We investigate the structure of a poly(ethylene oxide)-poly(propylene oxide)-poly (ethylene oxide) co-polymer, Pluronic® F127, in mammalian cell-culture media. It is well known that aqueous solutions of F127 gel at physiological temperatures with this transition, which corresponds to the formation of a close-packed cubic assembly of spherical micelles. Previous work has shown that in both mammalian cell minimum essential medium (MEM) and MEM with added fetal bovine serum, the gel phase boundary shifts to lower temperatures and concentrations as compared to pure water.

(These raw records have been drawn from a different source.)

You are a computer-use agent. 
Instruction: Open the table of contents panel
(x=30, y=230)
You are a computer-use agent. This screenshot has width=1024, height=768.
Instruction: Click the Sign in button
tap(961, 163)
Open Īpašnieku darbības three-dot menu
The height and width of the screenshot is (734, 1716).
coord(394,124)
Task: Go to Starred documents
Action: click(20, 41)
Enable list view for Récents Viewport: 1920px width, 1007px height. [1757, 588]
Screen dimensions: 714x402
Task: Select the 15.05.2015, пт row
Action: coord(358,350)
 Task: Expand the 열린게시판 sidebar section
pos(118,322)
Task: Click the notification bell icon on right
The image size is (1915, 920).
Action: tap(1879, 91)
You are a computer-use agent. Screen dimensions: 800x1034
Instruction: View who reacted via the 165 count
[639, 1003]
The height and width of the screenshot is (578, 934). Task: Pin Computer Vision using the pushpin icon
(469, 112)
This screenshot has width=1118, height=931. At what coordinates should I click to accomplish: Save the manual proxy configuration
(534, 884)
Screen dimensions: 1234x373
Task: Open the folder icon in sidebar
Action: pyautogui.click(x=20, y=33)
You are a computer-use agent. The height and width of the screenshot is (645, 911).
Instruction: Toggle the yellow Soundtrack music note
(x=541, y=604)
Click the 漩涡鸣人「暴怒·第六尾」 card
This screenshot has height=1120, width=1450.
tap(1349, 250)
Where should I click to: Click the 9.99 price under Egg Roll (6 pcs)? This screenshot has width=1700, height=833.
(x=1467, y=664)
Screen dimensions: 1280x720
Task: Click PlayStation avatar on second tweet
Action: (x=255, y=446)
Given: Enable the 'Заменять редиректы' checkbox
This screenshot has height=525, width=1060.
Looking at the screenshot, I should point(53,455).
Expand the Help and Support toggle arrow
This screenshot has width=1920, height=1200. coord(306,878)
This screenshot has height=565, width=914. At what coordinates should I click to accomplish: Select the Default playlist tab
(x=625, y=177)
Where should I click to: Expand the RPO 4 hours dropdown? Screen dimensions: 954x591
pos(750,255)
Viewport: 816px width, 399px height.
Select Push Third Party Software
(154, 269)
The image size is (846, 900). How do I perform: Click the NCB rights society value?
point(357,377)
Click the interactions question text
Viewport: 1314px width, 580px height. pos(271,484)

Using DLS, we have found that at 25°C the critical micelle concentration (CMC) decreases in the presence of MEM. Our SANS studies at 25°C indicate that F127 in MEM-D2O also forms a close-packed cubic micellar gel, suggesting that the mechanism of gelation is the same in both pure water and MEM. Fits to the neutron spectra on 2 wt% F127 in D2O and MEM-D2O show a large difference in the micelle aggregation number (N agg) and a small difference in the micelle size, with both N agg and the micelle size larger in the presence of MEM. In addition, our SANS spectra in MEM-D2O indicate repulsive interactions between micelles at 2 wt% polymer, whereas no correlation peak is observed for this concentration in water. Finally, moderately concentrated samples (5–18 wt% polymer) in MEM exhibit slightly stronger ordering and sharper peaks, perhaps indicating stronger intermicellar interactions in the presence of MEM. This stronger repulsive interaction may be the cause of the shift in the liquid–gel phase boundary that is observed.